ENGINEERING COLLOQUIUM

Monday, October 23, 2017 / 3:30 PM, Building 8 Auditorium

John D. Anderson, Jr.

"The NACA in the 1930’s – Trailblazing the Technical World of Aerodynamics"

ABSTRACT -- During the 1930s the NACA made pivotal and enduring contributions to the discipline of aerodynamics. Three striking examples are:

  1. The systematic design and testing of families of airfoil shapes, including the now classic laminar flow airfoil series
  2. The NACA Cowling. NACA cowlings, like the NACA family of airfoils, were used by airplane designers world-wide.
  3. Pioneering the intellectual understanding of high-speed aerodynamics, and in particular the cause of the "compressibility problems" plaguing high speed subsonic airplanes during the late 1930s.

The talk will highlight the physical nature of these problems, how the NACA went about their solution, and the principal players who pioneered their solution.
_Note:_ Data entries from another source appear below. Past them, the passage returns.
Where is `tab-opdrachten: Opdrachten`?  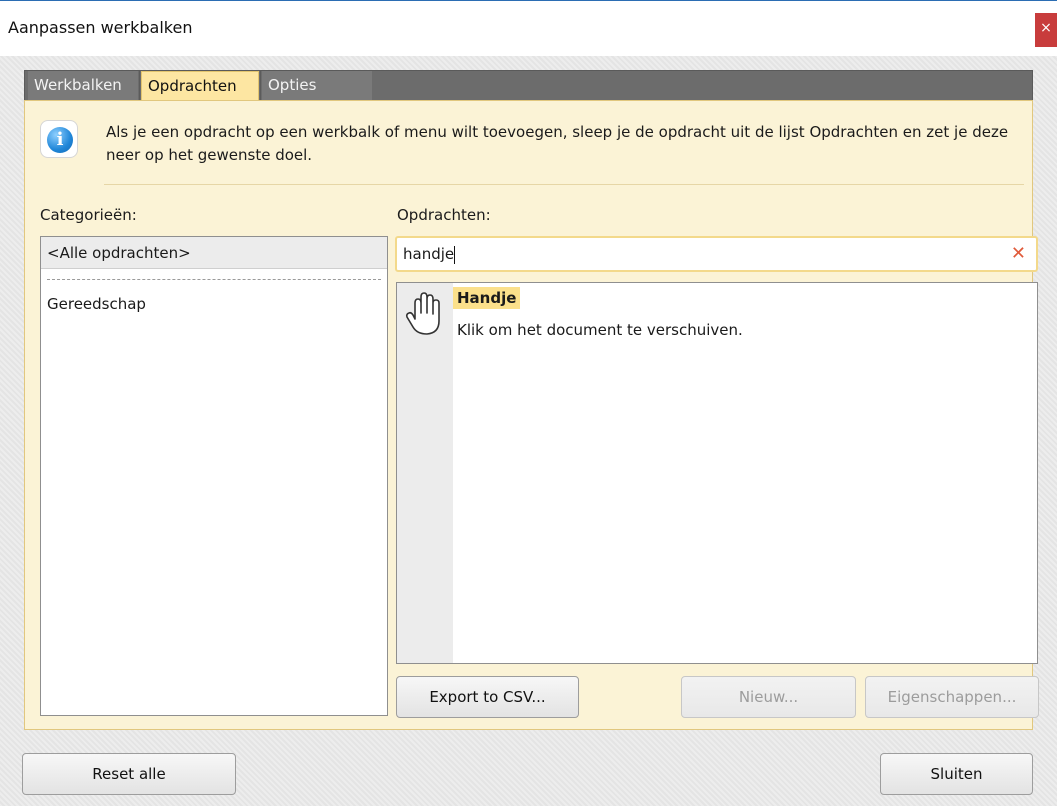
tab-opdrachten: Opdrachten is located at coordinates (200, 86).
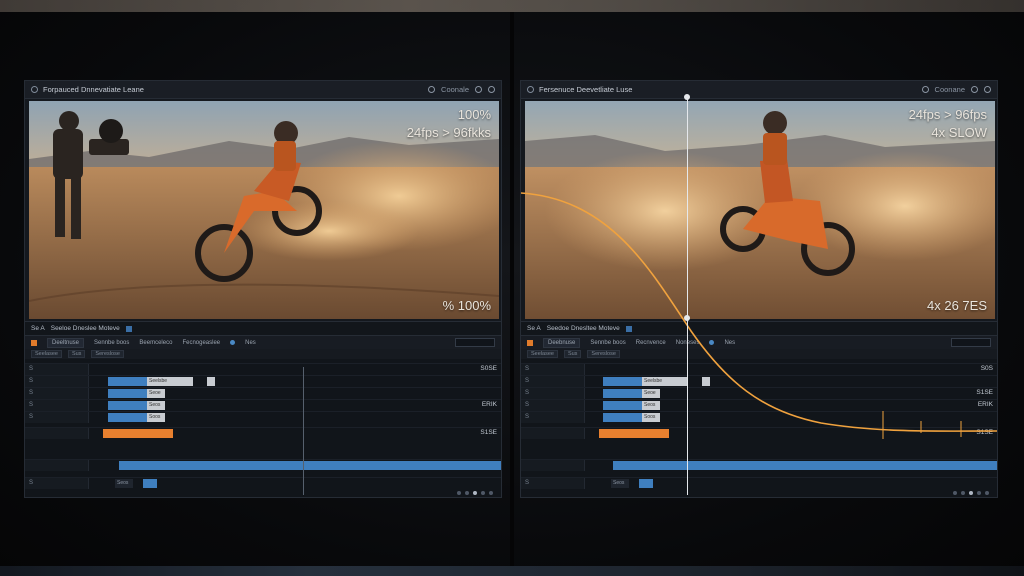  What do you see at coordinates (730, 343) in the screenshot?
I see `right-tool-4: Nes` at bounding box center [730, 343].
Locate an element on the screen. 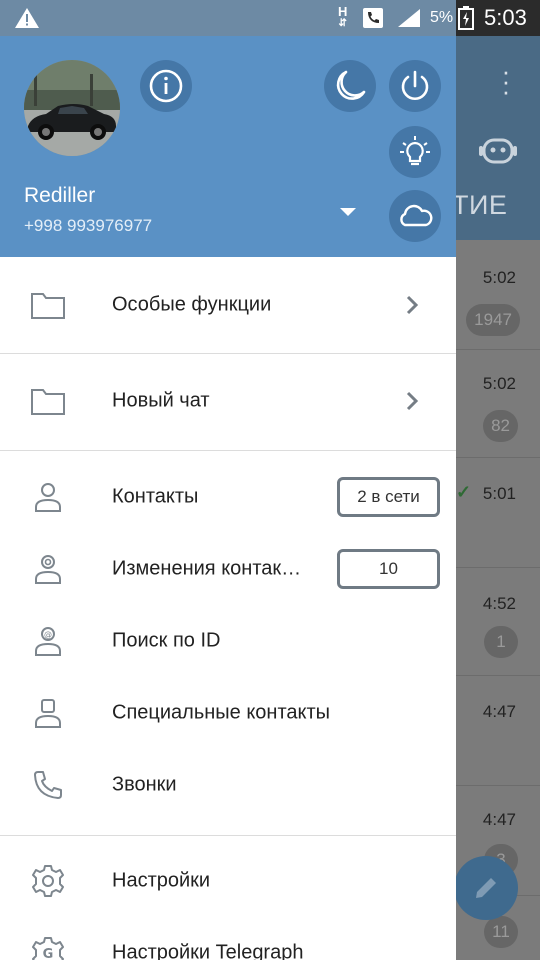  person-icon is located at coordinates (48, 497).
During the Airplane Design Revolution of the 1930s, there was also a revolution in applied aerodynamics, and this revolution was driven by the engineers and scientists at the NACA Langley Memorial Laboratory. This talk will tell their story.

SPEAKER -- John D. Anderson, Jr. is Curator of Aerodynamics, National Air and Space Museum, and Professor Emeritus, Aerospace Engineering, University of Maryland, College Park. Anderson has published ten books, some in multiple editions, in the areas of aerodynamics, computational fluid dynamics, airplane performance, hypersonic aerodynamics, high-temperature gas dynamics, the history of aerodynamics, and the history of aeronautical engineering.

Hi published titles include A History of Aerodynamics and The Airplane: A History of Its Technology. McGraw-Hill has named its series of aerospace engineering textbooks the "Anderson Series" in recognition of their impact on engineering education.

He is the author of over 120 papers in radiative gas dynamics, re-entry aerothermodynamics, gas dynamic and chemical lasers, computational fluid dynamics, applied aerodynamics, hypersonic flow, and the history of aeronautics. He is a member of the National Academy of Engineering, an Honorary Fellow of the American Institute of Aeronautics and Astronautics and a Fellow of the Royal Aeronautical Society.